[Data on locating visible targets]
---*---
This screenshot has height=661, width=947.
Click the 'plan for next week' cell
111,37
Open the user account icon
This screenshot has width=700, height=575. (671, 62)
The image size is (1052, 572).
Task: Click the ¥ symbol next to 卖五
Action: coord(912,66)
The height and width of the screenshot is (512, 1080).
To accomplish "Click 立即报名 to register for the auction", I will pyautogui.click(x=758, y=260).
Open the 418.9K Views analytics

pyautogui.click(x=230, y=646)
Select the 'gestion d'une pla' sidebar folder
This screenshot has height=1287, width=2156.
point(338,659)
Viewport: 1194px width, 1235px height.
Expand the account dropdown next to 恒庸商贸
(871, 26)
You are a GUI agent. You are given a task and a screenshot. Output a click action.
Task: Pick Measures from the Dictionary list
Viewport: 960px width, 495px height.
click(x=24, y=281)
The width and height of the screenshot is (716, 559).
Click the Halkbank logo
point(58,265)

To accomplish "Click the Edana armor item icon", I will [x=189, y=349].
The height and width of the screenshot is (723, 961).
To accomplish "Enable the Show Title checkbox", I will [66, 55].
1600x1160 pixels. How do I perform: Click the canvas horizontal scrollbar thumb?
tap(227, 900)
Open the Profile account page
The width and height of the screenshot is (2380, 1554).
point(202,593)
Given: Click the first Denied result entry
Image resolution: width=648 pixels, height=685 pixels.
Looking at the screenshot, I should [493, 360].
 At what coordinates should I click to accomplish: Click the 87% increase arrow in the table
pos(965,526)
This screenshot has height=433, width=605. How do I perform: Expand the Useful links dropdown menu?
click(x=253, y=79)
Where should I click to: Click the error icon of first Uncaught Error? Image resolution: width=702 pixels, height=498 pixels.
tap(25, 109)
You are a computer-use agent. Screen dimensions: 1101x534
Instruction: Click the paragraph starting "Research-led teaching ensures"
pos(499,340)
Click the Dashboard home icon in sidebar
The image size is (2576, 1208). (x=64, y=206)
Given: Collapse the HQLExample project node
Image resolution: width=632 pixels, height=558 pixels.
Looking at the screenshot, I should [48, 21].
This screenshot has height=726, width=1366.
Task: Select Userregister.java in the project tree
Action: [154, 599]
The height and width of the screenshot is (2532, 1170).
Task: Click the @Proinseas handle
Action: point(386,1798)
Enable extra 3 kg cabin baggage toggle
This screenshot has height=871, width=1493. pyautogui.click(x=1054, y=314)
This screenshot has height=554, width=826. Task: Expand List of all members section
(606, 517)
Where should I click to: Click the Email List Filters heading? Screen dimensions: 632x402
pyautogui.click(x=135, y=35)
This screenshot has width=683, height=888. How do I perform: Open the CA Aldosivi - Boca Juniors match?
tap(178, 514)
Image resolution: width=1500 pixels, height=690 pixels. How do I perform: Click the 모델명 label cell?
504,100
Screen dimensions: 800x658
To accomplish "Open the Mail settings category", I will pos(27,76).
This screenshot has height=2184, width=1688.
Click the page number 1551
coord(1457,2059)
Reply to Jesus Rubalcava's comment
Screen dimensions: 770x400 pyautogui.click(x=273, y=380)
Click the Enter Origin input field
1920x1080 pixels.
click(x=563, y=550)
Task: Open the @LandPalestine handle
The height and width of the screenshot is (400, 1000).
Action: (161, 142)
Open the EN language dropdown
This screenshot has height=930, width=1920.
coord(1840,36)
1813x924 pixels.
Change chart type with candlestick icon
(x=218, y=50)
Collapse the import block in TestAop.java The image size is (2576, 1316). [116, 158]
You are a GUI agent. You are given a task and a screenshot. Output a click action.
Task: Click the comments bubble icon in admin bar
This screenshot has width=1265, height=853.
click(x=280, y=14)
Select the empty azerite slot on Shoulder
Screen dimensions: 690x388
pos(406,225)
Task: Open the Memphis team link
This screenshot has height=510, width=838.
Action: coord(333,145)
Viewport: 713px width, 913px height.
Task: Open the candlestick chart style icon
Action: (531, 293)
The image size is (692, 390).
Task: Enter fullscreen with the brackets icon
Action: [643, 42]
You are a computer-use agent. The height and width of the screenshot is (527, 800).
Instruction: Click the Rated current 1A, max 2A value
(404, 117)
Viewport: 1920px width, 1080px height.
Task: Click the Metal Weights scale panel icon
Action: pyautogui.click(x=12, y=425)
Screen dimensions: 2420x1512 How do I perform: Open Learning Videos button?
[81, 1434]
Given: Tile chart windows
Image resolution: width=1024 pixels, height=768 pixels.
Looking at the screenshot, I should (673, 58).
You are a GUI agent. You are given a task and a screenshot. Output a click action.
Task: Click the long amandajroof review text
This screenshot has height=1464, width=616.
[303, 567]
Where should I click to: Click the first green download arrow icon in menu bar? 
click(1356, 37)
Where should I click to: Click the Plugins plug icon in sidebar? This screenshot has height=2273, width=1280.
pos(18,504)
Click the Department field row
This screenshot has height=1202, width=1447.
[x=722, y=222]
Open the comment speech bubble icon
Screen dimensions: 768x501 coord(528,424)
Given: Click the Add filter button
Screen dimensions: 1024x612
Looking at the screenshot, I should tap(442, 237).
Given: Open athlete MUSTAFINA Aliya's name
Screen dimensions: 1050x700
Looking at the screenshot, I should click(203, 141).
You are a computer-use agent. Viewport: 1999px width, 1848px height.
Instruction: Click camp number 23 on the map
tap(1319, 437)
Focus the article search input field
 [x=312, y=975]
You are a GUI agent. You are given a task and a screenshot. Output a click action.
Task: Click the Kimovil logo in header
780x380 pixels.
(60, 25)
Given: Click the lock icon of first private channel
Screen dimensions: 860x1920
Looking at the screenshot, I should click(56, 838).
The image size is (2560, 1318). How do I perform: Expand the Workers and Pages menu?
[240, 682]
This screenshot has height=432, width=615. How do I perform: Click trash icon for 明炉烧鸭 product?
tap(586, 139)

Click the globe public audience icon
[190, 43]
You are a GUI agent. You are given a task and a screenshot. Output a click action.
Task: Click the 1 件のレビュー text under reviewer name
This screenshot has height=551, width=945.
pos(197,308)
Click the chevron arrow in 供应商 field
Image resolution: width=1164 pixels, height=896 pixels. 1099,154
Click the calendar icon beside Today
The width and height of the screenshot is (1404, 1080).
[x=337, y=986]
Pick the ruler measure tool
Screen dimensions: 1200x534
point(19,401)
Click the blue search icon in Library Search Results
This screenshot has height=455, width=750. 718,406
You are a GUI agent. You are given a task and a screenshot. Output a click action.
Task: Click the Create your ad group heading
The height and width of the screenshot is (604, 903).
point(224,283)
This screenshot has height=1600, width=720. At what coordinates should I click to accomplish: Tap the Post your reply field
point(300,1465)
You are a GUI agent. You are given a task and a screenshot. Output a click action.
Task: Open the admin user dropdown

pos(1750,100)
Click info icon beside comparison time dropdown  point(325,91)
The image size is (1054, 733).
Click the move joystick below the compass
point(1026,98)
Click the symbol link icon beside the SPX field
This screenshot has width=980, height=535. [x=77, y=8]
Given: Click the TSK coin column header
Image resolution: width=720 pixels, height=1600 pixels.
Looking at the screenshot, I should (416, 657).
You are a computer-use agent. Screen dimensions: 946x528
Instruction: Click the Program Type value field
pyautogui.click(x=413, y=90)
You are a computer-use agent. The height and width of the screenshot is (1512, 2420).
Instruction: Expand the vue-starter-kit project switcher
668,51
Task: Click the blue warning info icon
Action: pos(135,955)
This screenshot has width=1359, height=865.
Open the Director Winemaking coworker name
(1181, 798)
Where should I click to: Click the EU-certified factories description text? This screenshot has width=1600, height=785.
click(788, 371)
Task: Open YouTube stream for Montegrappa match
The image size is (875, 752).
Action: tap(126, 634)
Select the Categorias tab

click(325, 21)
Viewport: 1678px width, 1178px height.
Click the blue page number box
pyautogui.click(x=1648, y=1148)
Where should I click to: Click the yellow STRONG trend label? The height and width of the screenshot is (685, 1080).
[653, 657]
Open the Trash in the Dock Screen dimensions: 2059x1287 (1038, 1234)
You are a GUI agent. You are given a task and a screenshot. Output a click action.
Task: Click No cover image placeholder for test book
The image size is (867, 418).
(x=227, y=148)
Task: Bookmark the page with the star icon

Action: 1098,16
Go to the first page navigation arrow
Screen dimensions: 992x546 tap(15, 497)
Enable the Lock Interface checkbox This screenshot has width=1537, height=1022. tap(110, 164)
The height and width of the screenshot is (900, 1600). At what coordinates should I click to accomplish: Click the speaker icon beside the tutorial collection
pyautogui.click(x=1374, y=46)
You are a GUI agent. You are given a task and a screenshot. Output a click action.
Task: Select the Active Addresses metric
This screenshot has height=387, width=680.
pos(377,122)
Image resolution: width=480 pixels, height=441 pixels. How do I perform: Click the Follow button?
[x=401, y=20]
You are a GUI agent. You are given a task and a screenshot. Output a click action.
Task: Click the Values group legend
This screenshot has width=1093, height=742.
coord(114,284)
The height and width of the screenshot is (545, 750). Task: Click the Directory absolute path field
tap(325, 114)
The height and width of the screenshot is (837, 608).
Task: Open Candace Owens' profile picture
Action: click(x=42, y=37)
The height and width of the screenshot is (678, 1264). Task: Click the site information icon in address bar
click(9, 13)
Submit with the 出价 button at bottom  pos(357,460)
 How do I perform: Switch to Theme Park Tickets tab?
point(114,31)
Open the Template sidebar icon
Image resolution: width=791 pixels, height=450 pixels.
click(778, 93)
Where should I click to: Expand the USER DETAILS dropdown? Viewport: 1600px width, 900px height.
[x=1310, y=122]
---*---
- Brief
Reproduce exactly the stretch of entries from the line containing "Task: Bookmark the page with the star icon" through the line containing "click(9, 13)", including both of those lines.

- Written solution
Task: Bookmark the page with the star icon

Action: 1098,16
Go to the first page navigation arrow
Screen dimensions: 992x546 tap(15, 497)
Enable the Lock Interface checkbox This screenshot has width=1537, height=1022. tap(110, 164)
The height and width of the screenshot is (900, 1600). At what coordinates should I click to accomplish: Click the speaker icon beside the tutorial collection
pyautogui.click(x=1374, y=46)
You are a GUI agent. You are given a task and a screenshot. Output a click action.
Task: Select the Active Addresses metric
This screenshot has height=387, width=680.
pos(377,122)
Image resolution: width=480 pixels, height=441 pixels. How do I perform: Click the Follow button?
[x=401, y=20]
You are a GUI agent. You are given a task and a screenshot. Output a click action.
Task: Click the Values group legend
This screenshot has width=1093, height=742.
coord(114,284)
The height and width of the screenshot is (545, 750). Task: Click the Directory absolute path field
tap(325, 114)
The height and width of the screenshot is (837, 608).
Task: Open Candace Owens' profile picture
Action: click(x=42, y=37)
The height and width of the screenshot is (678, 1264). Task: Click the site information icon in address bar
click(9, 13)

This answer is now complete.